* [EXCERPTED RECORDS]:
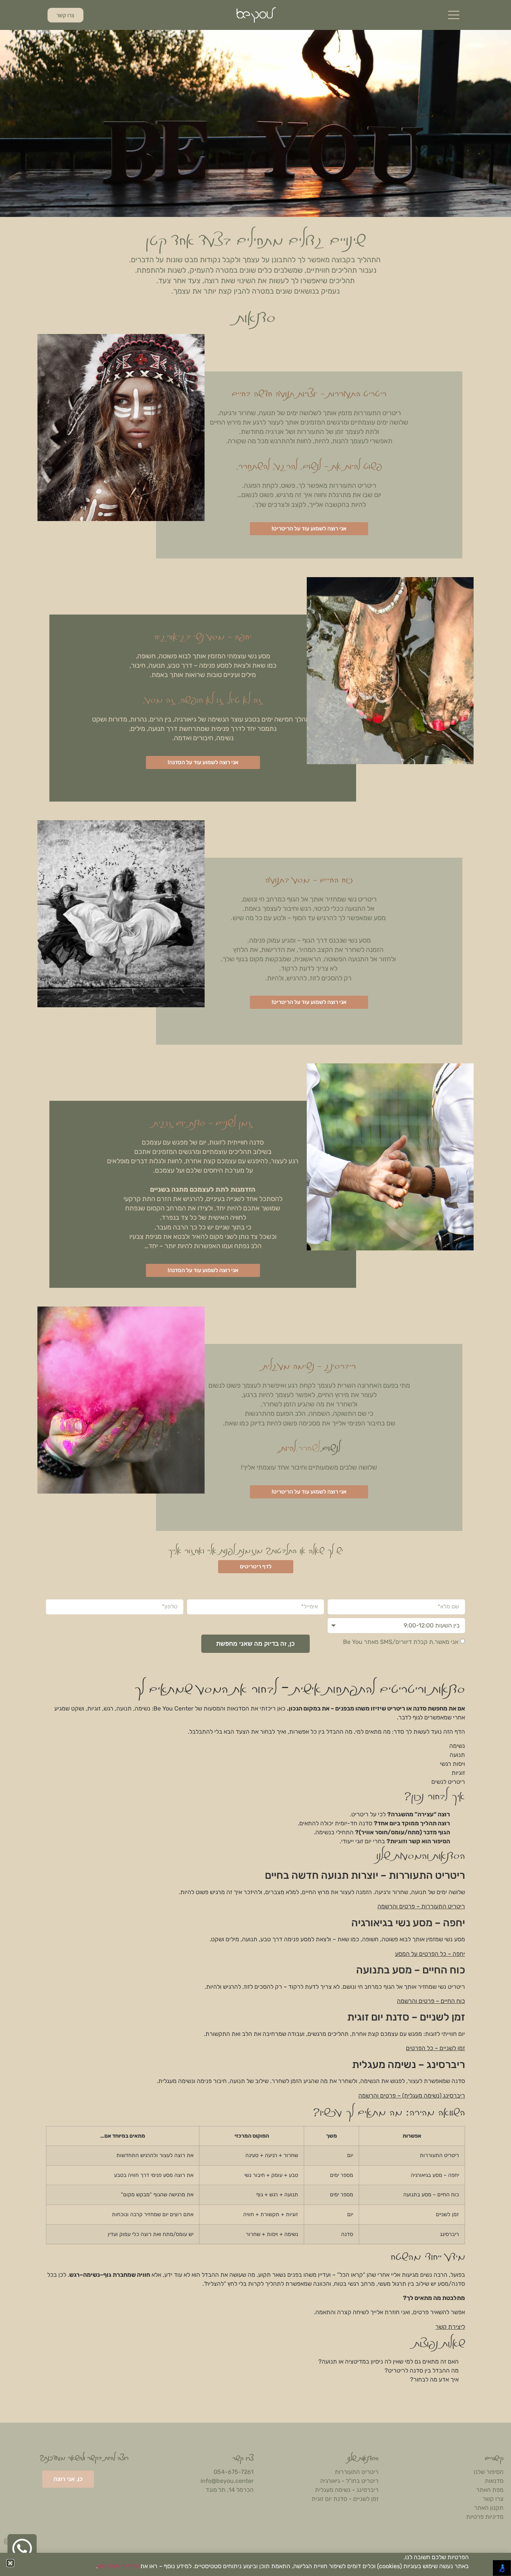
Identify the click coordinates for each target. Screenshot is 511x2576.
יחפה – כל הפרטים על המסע (430, 1953)
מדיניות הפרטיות (118, 2566)
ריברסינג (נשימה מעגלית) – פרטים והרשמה (411, 2095)
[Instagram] (7, 2541)
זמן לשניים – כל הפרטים (435, 2048)
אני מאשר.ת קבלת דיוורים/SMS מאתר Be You (400, 1641)
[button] (10, 2563)
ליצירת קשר (450, 2326)
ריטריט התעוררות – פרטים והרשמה (421, 1906)
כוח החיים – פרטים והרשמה (431, 2000)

* [PROBLEM DETAILS]: Using the records above, find the number of lines that contain the string "והרשמה", and give that number without further comment.

* [RESULT OF THIS TASK]: 3